WHAT YOU ARE ASKED TO DO:
The data should be duplicated exactly, with every word kept as it is.

============================================================

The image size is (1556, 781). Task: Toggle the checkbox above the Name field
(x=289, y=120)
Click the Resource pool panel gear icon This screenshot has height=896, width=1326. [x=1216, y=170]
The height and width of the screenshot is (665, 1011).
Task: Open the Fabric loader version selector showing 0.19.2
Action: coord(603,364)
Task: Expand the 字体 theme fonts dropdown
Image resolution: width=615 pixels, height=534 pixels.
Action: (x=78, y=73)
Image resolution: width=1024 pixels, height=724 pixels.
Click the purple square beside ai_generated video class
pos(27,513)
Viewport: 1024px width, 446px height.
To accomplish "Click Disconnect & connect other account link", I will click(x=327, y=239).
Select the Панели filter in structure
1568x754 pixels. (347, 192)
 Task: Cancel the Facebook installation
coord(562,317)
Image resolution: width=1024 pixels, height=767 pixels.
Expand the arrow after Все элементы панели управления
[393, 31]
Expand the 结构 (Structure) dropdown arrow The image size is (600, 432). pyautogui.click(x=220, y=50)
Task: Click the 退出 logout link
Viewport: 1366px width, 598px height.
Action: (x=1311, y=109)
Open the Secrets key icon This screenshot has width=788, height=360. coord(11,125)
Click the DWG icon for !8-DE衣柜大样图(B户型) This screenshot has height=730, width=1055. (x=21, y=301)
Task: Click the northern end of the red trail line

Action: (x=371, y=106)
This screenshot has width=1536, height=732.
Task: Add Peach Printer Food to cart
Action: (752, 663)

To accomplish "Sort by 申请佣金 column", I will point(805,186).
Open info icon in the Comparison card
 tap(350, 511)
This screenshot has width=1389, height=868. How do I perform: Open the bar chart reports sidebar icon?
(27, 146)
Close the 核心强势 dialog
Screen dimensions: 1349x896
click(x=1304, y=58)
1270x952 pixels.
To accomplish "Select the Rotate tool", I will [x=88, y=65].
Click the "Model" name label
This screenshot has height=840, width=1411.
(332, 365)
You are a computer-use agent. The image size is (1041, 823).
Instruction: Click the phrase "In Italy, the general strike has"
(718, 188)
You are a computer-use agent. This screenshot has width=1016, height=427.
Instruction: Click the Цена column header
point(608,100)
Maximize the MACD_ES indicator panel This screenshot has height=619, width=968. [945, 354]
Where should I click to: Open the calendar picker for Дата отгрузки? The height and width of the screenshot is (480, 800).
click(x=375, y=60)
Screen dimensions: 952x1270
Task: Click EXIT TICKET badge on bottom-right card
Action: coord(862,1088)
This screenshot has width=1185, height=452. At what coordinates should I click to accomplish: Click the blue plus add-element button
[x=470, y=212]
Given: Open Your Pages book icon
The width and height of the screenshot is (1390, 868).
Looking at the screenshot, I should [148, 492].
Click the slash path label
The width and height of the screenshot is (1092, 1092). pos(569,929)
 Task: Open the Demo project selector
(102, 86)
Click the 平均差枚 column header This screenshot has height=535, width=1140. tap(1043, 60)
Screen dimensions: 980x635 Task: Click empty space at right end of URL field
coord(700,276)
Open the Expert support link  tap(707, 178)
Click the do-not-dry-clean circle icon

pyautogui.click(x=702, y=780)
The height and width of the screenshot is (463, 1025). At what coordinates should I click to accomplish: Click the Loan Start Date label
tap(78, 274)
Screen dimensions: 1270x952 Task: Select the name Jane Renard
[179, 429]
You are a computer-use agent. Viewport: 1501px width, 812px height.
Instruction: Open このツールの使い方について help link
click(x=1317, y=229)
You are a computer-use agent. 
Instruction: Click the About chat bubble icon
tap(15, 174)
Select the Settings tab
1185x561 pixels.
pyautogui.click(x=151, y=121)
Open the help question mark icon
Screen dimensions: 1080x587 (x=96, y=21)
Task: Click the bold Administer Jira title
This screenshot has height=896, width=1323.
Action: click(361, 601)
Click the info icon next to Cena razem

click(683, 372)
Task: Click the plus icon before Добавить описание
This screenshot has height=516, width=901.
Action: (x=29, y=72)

============================================================

EXERCISE RESPONSE:
The image size is (1556, 781). Task: Toggle the checkbox above the Name field
(x=289, y=120)
Click the Resource pool panel gear icon This screenshot has height=896, width=1326. [x=1216, y=170]
The height and width of the screenshot is (665, 1011).
Task: Open the Fabric loader version selector showing 0.19.2
Action: coord(603,364)
Task: Expand the 字体 theme fonts dropdown
Image resolution: width=615 pixels, height=534 pixels.
Action: (x=78, y=73)
Image resolution: width=1024 pixels, height=724 pixels.
Click the purple square beside ai_generated video class
pos(27,513)
Viewport: 1024px width, 446px height.
To accomplish "Click Disconnect & connect other account link", I will click(x=327, y=239).
Select the Панели filter in structure
1568x754 pixels. (347, 192)
 Task: Cancel the Facebook installation
coord(562,317)
Image resolution: width=1024 pixels, height=767 pixels.
Expand the arrow after Все элементы панели управления
[393, 31]
Expand the 结构 (Structure) dropdown arrow The image size is (600, 432). pyautogui.click(x=220, y=50)
Task: Click the 退出 logout link
Viewport: 1366px width, 598px height.
Action: (x=1311, y=109)
Open the Secrets key icon This screenshot has width=788, height=360. coord(11,125)
Click the DWG icon for !8-DE衣柜大样图(B户型) This screenshot has height=730, width=1055. (x=21, y=301)
Task: Click the northern end of the red trail line

Action: (x=371, y=106)
This screenshot has width=1536, height=732.
Task: Add Peach Printer Food to cart
Action: (752, 663)

To accomplish "Sort by 申请佣金 column", I will point(805,186).
Open info icon in the Comparison card
 tap(350, 511)
This screenshot has width=1389, height=868. How do I perform: Open the bar chart reports sidebar icon?
(27, 146)
Close the 核心强势 dialog
Screen dimensions: 1349x896
click(x=1304, y=58)
1270x952 pixels.
To accomplish "Select the Rotate tool", I will [x=88, y=65].
Click the "Model" name label
This screenshot has height=840, width=1411.
(332, 365)
You are a computer-use agent. The image size is (1041, 823).
Instruction: Click the phrase "In Italy, the general strike has"
(718, 188)
You are a computer-use agent. This screenshot has width=1016, height=427.
Instruction: Click the Цена column header
point(608,100)
Maximize the MACD_ES indicator panel This screenshot has height=619, width=968. [945, 354]
Where should I click to: Open the calendar picker for Дата отгрузки? The height and width of the screenshot is (480, 800).
click(x=375, y=60)
Screen dimensions: 952x1270
Task: Click EXIT TICKET badge on bottom-right card
Action: coord(862,1088)
This screenshot has width=1185, height=452. At what coordinates should I click to accomplish: Click the blue plus add-element button
[x=470, y=212]
Given: Open Your Pages book icon
The width and height of the screenshot is (1390, 868).
Looking at the screenshot, I should [148, 492].
Click the slash path label
The width and height of the screenshot is (1092, 1092). pos(569,929)
 Task: Open the Demo project selector
(102, 86)
Click the 平均差枚 column header This screenshot has height=535, width=1140. tap(1043, 60)
Screen dimensions: 980x635 Task: Click empty space at right end of URL field
coord(700,276)
Open the Expert support link  tap(707, 178)
Click the do-not-dry-clean circle icon

pyautogui.click(x=702, y=780)
The height and width of the screenshot is (463, 1025). At what coordinates should I click to accomplish: Click the Loan Start Date label
tap(78, 274)
Screen dimensions: 1270x952 Task: Select the name Jane Renard
[179, 429]
You are a computer-use agent. Viewport: 1501px width, 812px height.
Instruction: Open このツールの使い方について help link
click(x=1317, y=229)
You are a computer-use agent. 
Instruction: Click the About chat bubble icon
tap(15, 174)
Select the Settings tab
1185x561 pixels.
pyautogui.click(x=151, y=121)
Open the help question mark icon
Screen dimensions: 1080x587 (x=96, y=21)
Task: Click the bold Administer Jira title
This screenshot has height=896, width=1323.
Action: click(361, 601)
Click the info icon next to Cena razem

click(683, 372)
Task: Click the plus icon before Добавить описание
This screenshot has height=516, width=901.
Action: (x=29, y=72)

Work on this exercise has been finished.